• Aim of the task: Rewrite the lines from the line containing "Add to Wishlist (64, 879)" through the line containing "Home (63, 144)", with "Стулья" replaced by "Табуреты" and nothing else changed.

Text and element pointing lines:
════
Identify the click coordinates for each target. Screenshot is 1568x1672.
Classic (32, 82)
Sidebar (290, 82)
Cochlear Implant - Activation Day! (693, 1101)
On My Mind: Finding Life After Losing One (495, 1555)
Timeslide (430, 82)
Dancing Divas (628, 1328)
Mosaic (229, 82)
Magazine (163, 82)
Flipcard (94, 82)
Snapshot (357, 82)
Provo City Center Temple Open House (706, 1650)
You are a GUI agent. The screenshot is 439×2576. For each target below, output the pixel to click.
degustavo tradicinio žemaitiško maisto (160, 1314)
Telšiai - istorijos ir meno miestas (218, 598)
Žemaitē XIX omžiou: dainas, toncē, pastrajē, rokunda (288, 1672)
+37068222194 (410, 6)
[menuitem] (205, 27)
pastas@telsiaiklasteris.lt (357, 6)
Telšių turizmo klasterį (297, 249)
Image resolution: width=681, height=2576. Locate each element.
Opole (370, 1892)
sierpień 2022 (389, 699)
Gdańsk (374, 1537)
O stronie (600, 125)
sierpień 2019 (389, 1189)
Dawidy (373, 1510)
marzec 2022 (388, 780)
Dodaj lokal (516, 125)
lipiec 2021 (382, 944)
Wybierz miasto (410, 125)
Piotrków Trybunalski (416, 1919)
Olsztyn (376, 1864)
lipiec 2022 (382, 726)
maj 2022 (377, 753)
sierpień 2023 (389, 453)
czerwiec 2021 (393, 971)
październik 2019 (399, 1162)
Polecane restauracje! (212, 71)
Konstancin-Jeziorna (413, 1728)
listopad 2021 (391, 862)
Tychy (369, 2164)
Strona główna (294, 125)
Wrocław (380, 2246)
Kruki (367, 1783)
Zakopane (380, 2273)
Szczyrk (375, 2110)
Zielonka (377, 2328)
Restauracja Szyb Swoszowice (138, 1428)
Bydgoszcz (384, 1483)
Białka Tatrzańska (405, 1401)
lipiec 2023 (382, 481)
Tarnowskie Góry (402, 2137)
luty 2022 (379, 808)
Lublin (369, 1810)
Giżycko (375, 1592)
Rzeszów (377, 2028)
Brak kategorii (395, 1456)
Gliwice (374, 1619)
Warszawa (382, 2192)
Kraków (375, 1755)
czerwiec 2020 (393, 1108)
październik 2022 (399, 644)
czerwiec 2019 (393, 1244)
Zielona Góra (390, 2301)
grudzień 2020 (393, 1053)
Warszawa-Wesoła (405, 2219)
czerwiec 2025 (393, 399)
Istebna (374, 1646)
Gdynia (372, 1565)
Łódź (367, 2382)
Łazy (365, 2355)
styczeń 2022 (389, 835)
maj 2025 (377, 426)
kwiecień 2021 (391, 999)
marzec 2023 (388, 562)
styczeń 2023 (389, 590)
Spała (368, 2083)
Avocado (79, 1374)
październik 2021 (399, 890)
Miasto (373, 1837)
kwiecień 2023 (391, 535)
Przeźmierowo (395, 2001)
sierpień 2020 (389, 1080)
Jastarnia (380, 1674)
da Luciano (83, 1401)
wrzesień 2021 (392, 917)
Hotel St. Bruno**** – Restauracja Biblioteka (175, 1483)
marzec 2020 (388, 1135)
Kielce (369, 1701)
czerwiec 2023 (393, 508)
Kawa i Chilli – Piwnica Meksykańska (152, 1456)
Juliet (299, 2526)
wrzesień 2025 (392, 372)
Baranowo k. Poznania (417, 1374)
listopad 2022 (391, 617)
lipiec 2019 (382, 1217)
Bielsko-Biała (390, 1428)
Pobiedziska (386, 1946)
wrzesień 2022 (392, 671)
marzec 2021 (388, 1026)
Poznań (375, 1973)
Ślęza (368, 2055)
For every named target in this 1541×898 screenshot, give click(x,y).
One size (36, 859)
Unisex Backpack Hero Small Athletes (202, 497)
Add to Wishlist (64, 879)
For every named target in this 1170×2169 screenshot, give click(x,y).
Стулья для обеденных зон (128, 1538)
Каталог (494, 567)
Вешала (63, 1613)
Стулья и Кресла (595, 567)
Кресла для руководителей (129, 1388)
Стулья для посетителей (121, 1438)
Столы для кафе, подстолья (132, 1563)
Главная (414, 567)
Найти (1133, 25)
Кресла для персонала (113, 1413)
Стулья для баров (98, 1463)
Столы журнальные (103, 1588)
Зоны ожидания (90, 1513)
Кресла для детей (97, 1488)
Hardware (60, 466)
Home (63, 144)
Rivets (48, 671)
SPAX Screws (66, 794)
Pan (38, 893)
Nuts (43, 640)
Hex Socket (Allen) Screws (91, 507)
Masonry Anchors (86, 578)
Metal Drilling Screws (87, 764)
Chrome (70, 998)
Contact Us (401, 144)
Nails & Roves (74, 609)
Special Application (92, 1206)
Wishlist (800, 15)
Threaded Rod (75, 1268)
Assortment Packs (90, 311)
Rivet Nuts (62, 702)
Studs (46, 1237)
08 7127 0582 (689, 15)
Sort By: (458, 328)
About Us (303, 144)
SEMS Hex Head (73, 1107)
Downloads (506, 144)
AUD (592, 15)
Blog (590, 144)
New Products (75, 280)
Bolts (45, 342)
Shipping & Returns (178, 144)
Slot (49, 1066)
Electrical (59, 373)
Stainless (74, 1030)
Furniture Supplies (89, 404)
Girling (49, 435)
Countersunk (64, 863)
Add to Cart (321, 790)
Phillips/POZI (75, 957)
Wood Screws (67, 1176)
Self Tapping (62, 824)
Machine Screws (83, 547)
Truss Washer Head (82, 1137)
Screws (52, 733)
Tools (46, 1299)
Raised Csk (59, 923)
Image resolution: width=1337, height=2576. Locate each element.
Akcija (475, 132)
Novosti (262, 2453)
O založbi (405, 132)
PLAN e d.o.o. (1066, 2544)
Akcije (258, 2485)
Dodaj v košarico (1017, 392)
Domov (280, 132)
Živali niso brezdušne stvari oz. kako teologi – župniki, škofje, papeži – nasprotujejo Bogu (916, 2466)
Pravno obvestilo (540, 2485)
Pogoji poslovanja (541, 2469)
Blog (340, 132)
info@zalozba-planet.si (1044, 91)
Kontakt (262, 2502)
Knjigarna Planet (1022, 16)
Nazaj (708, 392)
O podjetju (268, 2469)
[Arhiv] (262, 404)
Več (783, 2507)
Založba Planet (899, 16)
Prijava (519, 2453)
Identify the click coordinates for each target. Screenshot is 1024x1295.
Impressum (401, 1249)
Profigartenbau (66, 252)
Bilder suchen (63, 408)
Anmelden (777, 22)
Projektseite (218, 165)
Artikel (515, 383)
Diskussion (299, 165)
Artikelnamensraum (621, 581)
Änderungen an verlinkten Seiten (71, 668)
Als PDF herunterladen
════
• Finished answer:
Add to Wishlist (64, 879)
For every named target in this 1170×2169 screenshot, give click(x,y).
Табуреты для обеденных зон (128, 1538)
Каталог (494, 567)
Вешала (63, 1613)
Табуреты и Кресла (595, 567)
Кресла для руководителей (129, 1388)
Табуреты для посетителей (121, 1438)
Столы для кафе, подстолья (132, 1563)
Главная (414, 567)
Найти (1133, 25)
Кресла для персонала (113, 1413)
Табуреты для баров (98, 1463)
Столы журнальные (103, 1588)
Зоны ожидания (90, 1513)
Кресла для детей (97, 1488)
Hardware (60, 466)
Home (63, 144)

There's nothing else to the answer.